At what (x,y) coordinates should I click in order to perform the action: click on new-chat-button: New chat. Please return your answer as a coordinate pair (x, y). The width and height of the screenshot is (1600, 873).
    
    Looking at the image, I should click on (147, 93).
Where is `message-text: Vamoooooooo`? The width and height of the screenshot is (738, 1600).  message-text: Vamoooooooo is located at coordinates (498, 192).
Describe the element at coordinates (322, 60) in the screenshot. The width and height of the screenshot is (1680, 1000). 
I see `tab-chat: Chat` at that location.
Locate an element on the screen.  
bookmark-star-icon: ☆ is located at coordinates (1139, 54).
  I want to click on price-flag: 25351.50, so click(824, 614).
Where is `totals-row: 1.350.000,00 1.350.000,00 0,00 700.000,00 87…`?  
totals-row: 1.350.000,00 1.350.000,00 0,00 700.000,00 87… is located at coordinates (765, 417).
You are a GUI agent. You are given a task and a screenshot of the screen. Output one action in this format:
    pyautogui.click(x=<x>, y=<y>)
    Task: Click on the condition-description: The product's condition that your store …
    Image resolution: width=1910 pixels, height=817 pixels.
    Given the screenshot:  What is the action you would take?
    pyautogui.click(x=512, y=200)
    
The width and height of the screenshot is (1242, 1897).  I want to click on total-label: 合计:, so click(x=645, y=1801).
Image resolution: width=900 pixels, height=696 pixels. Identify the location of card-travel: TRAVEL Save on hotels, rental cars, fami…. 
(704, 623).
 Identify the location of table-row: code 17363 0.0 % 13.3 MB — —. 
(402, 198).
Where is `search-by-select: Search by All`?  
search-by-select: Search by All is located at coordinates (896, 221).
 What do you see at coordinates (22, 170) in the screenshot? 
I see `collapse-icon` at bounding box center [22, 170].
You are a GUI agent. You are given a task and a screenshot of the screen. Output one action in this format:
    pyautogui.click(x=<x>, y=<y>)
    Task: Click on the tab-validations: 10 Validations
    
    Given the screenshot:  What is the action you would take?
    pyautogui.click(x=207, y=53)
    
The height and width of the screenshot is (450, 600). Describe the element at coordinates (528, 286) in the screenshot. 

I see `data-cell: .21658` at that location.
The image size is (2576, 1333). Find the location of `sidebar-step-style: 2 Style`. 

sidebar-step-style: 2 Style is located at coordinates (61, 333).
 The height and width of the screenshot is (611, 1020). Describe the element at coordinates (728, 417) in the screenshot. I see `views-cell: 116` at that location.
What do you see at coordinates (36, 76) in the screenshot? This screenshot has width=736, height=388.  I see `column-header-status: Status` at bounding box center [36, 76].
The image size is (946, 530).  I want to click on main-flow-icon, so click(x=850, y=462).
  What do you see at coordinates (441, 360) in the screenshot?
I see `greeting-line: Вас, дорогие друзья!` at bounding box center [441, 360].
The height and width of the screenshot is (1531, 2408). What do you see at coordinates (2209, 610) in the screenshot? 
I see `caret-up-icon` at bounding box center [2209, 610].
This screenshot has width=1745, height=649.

■ ■ ■ ■

▶ **Directive**: Identify each line in the listing above that contains the string "Where", and copy every such line in full.

▶ **Solution to this problem**:
Where is `message-text: Vamoooooooo`? The width and height of the screenshot is (738, 1600).  message-text: Vamoooooooo is located at coordinates (498, 192).
Where is `totals-row: 1.350.000,00 1.350.000,00 0,00 700.000,00 87…`?  
Where is `search-by-select: Search by All`?  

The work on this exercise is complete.